Seemed quite fast, but generated data corruption. I suspect the combination of an external journal and a block cache is not good. Quite scary to contemplate.

4. Based on your recent experience with ZFS, which way would you go? EnhanceIO writethrough + external SSD journal for ext4 or ZFS with L2ARC/ZIL on SSD?

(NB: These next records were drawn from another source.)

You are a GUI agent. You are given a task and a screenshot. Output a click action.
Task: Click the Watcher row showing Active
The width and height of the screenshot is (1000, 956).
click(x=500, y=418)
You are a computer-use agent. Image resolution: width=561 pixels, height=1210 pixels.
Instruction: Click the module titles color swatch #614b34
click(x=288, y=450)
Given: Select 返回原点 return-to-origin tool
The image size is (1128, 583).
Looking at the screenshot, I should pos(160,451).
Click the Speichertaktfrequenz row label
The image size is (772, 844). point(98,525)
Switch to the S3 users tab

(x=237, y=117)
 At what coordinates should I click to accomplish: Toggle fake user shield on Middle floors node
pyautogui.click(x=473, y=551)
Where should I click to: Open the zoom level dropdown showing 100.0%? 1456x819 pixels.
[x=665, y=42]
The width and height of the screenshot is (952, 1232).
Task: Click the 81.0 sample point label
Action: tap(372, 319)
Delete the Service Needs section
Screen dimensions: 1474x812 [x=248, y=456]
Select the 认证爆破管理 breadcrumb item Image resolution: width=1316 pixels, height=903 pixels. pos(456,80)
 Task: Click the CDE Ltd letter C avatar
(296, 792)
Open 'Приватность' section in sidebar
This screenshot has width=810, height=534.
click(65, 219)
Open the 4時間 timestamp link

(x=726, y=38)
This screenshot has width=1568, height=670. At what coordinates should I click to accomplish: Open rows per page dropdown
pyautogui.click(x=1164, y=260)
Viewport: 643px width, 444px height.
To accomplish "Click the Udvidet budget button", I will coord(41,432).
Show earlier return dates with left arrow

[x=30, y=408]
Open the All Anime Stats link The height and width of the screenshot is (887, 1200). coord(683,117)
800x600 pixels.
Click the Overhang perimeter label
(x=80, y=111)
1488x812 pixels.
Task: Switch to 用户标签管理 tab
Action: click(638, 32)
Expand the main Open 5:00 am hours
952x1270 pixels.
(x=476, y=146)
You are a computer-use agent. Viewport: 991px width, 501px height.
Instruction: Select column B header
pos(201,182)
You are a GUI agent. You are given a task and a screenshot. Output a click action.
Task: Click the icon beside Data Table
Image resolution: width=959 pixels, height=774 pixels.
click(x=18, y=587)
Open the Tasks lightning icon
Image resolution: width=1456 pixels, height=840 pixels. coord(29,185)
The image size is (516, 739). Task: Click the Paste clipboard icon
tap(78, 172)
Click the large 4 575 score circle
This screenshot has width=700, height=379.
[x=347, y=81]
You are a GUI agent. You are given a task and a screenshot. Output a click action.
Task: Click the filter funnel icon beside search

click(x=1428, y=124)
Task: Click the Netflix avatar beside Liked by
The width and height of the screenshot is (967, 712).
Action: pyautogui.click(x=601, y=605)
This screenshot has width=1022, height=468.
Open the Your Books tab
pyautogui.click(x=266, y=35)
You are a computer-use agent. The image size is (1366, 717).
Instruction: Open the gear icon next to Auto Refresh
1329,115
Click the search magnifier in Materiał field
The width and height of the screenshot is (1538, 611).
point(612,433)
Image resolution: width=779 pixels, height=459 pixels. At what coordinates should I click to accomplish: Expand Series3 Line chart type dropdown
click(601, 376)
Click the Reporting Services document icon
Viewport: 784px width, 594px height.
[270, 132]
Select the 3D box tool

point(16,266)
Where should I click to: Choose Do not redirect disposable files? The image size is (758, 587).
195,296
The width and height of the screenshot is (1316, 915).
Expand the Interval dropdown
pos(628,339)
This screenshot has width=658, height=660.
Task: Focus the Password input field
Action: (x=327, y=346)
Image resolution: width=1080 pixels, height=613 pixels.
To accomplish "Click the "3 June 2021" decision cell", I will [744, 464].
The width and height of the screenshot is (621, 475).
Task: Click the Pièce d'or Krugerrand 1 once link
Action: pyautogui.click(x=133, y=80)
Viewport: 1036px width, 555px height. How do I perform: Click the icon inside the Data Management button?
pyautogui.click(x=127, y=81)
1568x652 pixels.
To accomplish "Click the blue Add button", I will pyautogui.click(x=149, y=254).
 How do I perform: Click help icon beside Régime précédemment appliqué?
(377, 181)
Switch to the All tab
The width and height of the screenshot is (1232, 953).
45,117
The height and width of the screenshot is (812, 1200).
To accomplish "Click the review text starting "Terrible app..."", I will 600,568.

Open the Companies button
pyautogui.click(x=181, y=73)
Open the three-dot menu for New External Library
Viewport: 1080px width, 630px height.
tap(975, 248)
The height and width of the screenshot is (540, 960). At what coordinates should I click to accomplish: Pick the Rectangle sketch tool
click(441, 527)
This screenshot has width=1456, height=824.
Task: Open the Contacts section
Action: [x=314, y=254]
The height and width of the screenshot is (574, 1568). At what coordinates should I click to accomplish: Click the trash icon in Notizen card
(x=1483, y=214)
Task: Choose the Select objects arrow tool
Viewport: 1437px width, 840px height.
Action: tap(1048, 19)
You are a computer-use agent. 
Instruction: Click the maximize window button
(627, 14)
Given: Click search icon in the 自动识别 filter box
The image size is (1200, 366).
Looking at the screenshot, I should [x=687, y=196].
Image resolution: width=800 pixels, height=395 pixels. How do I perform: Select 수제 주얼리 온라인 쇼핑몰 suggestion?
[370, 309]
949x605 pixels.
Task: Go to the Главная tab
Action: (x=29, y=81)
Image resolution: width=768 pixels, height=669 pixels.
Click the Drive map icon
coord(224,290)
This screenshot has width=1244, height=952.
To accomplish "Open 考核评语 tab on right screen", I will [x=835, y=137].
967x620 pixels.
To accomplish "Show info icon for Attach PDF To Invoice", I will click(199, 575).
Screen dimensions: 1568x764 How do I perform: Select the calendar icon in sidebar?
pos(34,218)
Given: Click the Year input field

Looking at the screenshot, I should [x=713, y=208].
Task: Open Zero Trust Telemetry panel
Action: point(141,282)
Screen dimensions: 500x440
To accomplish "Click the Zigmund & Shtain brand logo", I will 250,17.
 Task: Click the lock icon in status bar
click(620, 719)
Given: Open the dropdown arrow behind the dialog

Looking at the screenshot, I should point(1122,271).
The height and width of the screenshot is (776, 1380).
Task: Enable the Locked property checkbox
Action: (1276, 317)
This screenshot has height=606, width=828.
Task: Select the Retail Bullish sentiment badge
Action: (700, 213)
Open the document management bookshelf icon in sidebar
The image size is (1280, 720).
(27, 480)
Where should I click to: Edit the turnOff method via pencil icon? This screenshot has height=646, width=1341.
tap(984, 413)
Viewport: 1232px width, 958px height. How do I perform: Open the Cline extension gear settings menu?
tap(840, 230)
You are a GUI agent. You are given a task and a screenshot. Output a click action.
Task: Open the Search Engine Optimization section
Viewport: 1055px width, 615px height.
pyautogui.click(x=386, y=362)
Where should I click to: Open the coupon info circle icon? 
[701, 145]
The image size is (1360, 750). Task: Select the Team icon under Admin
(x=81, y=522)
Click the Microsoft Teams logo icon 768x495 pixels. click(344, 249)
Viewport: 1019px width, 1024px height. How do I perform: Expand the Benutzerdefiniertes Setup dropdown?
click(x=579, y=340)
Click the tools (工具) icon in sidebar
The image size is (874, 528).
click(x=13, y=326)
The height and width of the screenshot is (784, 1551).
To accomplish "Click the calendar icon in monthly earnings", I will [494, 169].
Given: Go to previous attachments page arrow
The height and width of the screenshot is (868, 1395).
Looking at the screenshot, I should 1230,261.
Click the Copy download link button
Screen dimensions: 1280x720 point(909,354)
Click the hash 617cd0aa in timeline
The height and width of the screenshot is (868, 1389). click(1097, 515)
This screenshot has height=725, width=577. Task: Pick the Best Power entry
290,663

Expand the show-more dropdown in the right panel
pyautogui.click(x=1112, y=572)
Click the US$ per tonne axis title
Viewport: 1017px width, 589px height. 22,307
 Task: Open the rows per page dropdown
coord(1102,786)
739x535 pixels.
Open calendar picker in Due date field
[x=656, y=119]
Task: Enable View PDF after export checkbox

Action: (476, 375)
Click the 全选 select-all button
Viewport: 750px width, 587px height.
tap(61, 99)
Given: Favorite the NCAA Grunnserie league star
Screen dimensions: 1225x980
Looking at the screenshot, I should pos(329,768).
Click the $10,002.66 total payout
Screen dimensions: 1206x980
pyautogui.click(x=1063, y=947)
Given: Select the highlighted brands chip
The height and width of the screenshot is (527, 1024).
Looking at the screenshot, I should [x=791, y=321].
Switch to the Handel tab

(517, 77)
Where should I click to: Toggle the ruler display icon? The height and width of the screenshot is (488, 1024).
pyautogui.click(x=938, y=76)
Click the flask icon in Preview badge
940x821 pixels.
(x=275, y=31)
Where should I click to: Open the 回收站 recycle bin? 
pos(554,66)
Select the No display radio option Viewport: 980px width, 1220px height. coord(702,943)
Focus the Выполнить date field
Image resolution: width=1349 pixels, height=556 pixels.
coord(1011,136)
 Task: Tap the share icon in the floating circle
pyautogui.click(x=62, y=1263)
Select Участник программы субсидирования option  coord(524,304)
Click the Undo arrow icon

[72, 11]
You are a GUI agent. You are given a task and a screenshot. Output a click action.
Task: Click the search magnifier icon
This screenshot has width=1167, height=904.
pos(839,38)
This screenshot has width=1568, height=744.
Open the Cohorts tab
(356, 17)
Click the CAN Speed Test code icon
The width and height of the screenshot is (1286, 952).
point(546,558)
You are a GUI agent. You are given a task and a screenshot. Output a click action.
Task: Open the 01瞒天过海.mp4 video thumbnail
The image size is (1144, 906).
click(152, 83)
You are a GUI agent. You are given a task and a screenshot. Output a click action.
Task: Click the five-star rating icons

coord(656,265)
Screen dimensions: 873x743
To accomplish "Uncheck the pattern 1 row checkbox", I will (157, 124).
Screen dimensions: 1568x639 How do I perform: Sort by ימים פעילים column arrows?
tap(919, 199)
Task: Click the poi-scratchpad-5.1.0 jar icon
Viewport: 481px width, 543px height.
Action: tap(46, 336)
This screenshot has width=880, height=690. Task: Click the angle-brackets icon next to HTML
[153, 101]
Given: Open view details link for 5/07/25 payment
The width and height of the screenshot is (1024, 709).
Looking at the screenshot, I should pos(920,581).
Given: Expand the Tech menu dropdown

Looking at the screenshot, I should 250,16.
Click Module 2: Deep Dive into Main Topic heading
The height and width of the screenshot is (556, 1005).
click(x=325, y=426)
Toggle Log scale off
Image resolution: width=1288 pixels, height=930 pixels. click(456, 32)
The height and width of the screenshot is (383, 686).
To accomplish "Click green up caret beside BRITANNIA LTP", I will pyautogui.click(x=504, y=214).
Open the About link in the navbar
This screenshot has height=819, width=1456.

ZFS + L2ARC and ZIL on ssd.
- Performance was good. The L2ARC algoritihms are far more sophisticated than the moes for bcache or EnhanceIO, long term usage should benefit
- A delight to work with, so flexible and clear. Great command line tool set, very easy to see what is going on. The ability to add multiple SSD's fo cache is amazing.
- ZFS. Amazing powerful soft raid setup. Snapshots. Backups, Send/Recv, Compression, Deduplication.
 
Just spamming my summary post from the list:

Thought I'd do a quick summary of my results - very subjective really, so take
with a pinch of salt.

As I suspected, raw disk becnhmarks, either from within the VM (Crystal
DiskMark) or on the host (dd, bonnie++) while interesting, arent' a very good
guide to actual application performance improvements. In the end I ran a
number of std application usage timings - a long build process, Eclipse
startup and builds, UI responsiveness.

With all the different cache strategies I tried, disk bencharks gave widely
varying results, while app benchmarking were all very similar.

dm-Cache:
- Complicated to setup
- Fiddly and error prone to manage
- Needs custom init scripts
- No auto ignoring of bulk reads/writes (disk cloning, backups)
- I managed to destroy the underlying file system while attempting to flush
and dismount the write cache.
- Did give good results for reads/writes

bcache
- User tools have to be compiled and installed
- can't be used with existing file systems
- No auto ignoring of bulk reads/writes (disk cloning, backups)
- Needs custom init scripts
- 3.10 kernel version is hopelessly buggy. Trashed the file system
- No tools for uninstalling. Required a hard result and then I had to use dd
to overwrite the partition table to remove the cache store. I then blacklisted
the module

EnhanceIO
- Has to be compiled and installed
- *can* be used with existing file systems
- Can be created/edited/destroyed on the fly
- No auto ignoring of bulk reads/writes (disk cloning, backups)
- persistent between reboots (udev rules)
- Good results on reads/writes
- Unfortunately when I combined it with an external ext4 journal I got data
corruption

ZFS (zfsonlinux.org)
- Used the kernel module
- has a repo, but required kernel headers, build-essentials and dkms.
- Builtin support for journal and read caching using multiple SSD's
- ZFS! with all the zfs goodies, raid, striping, snapshots, backups, pool
managment.
- Auto ignoring of bulk reads/writes (disk cloning, backups)
- good tools for management and reporting disk/cache stats and errors
- I restricted it to 1GB RAM on Hosts
- Good results on reads/writes
- No support for O_DIRECT so I had to disable glusters io cache, which is
recommenced anyway for virtual stores.


ZFS was the clear winner - ease of management, reliability, flexibility. Its
going to make expanding the stores so much easier in the future.

ZFS + Gluster + SSD's caches seems to be a winner for shared HA storage to me.